TEXTO PARA LER:
------

Cinema: A Grande Beleza

por Marcelo Costa

Jep Gambardella completa 65 anos esta noite. Aos 20, ele escreveu um romance de título pomposo, “O Aparato Humano”, que foi premiado, fez sua fama de escritor e, desde então, nunca mais lançou um segundo livro, dedicando-se ao jornalismo, nas horas vagas, e às festas que acontecem em Roma em tempo quase integral. Ele mora em um luxuoso apartamento, com um terraço de vista soberba para o Coliseu, o famoso anfiteatro construído no período da Roma Antiga, entre 68-79 d.C., e gasta seu tempo caminhando entre as ruínas da cidade e da própria sociedade.

------

ITENS EXTRAÍDOS:
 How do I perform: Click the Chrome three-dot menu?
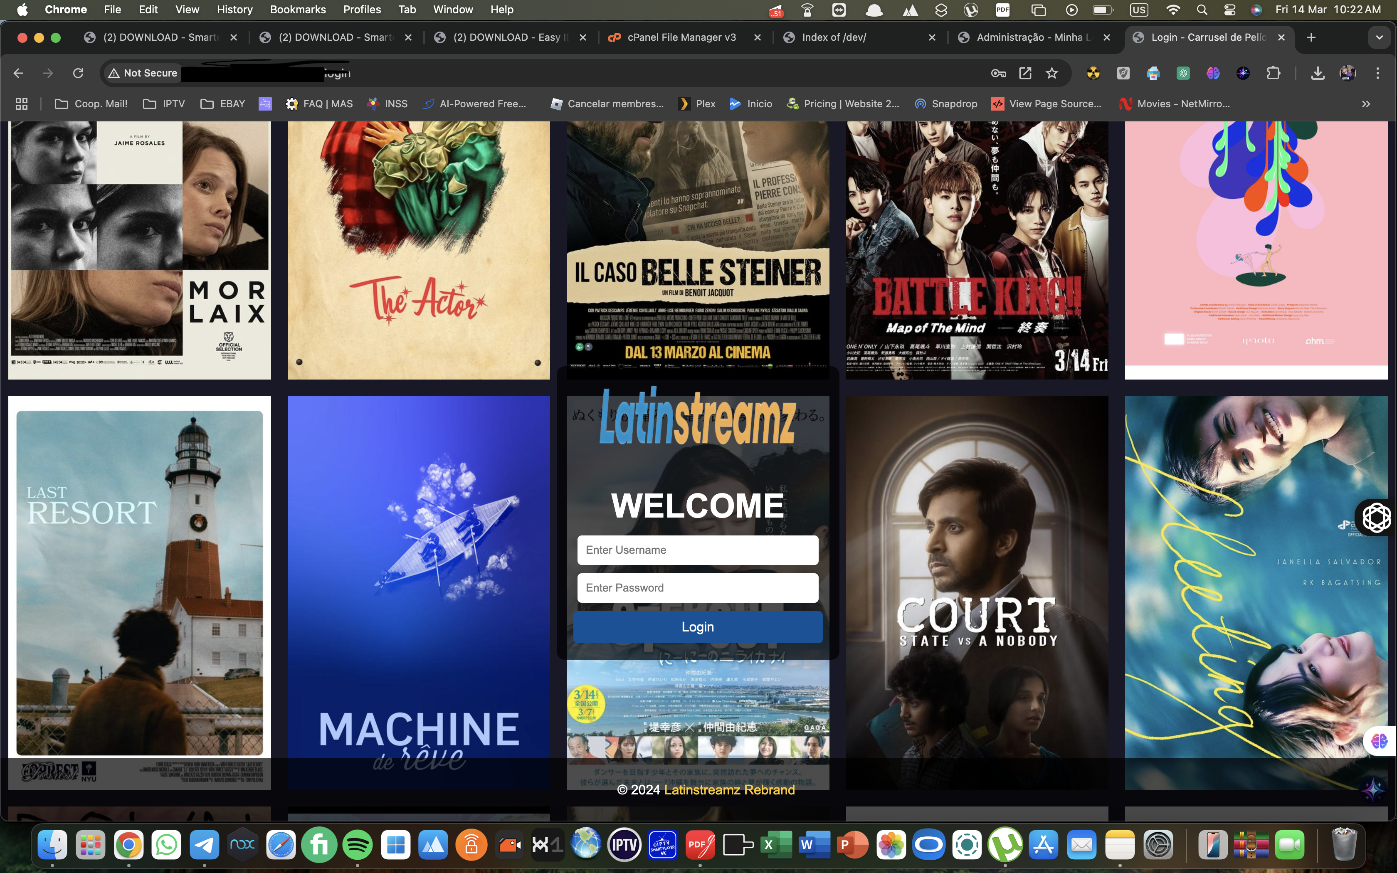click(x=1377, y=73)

------

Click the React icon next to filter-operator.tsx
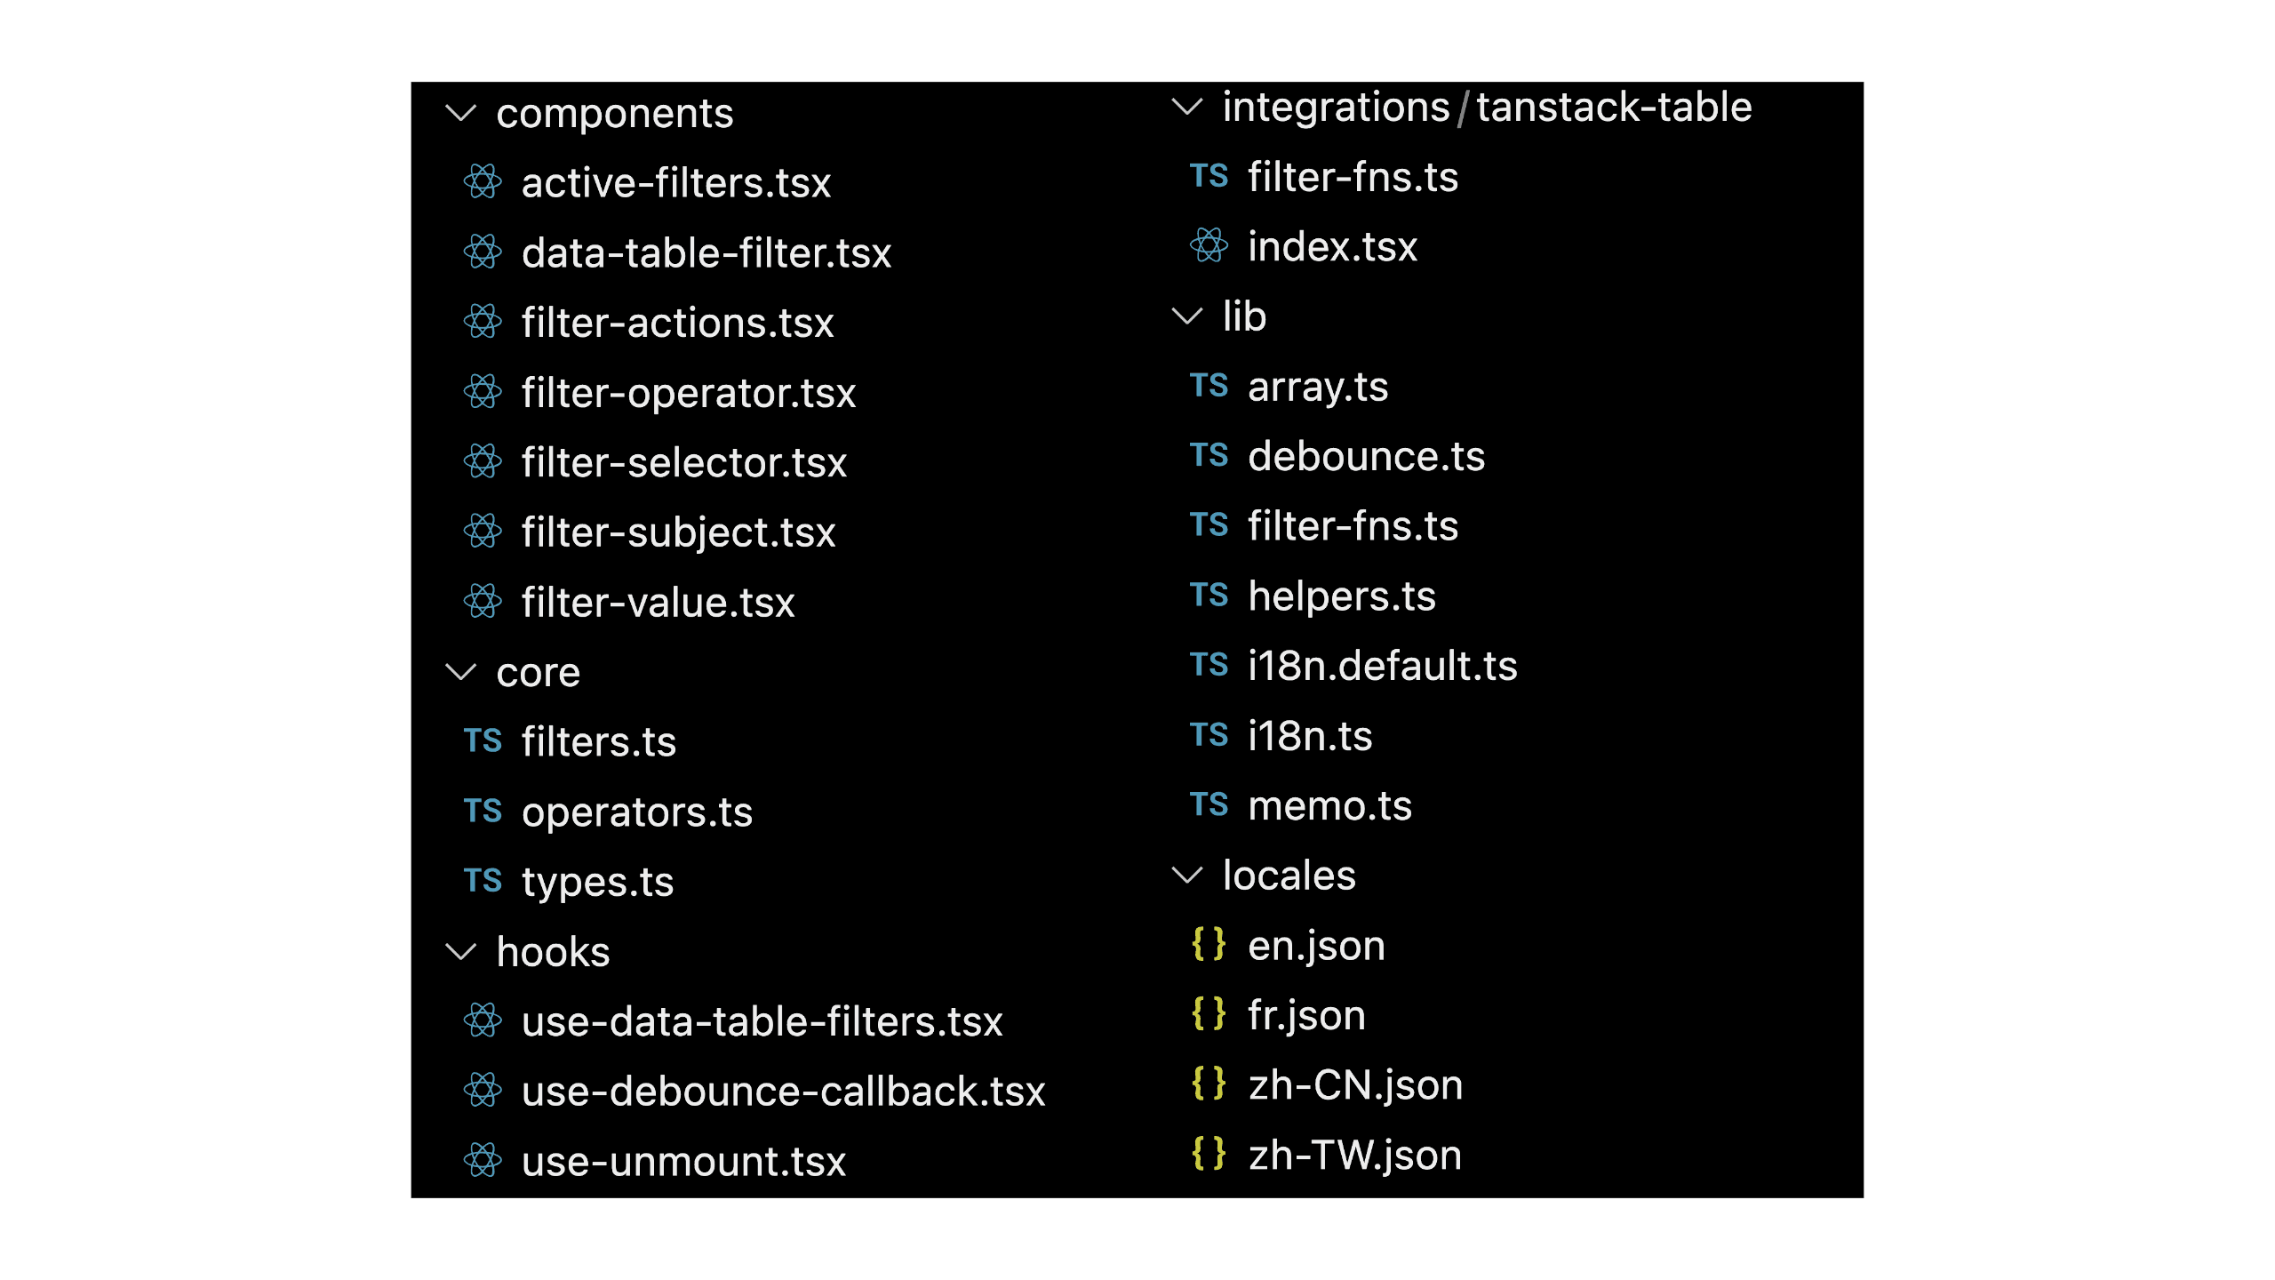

------

TAREFAS:
1. Transcreva da crítica de A Grande Beleza o trecho que começa em "Jep Gambardella completa" e segue até "da própria sociedade.".
2. Segundo a crítica de A Grande Beleza, qual é o título do romance que Jep Gambardella escreveu aos 20 anos?

RESPOSTAS DADAS:
1.
Jep Gambardella completa 65 anos esta noite. Aos 20, ele escreveu um romance de título pomposo, “O Aparato Humano”, que foi premiado, fez sua fama de escritor e, desde então, nunca mais lançou um segundo livro, dedicando-se ao jornalismo, nas horas vagas, e às festas que acontecem em Roma em tempo quase integral. Ele mora em um luxuoso apartamento, com um terraço de vista soberba para o Coliseu, o famoso anfiteatro construído no período da Roma Antiga, entre 68-79 d.C., e gasta seu tempo caminhando entre as ruínas da cidade e da própria sociedade.

2. "O Aparato Humano".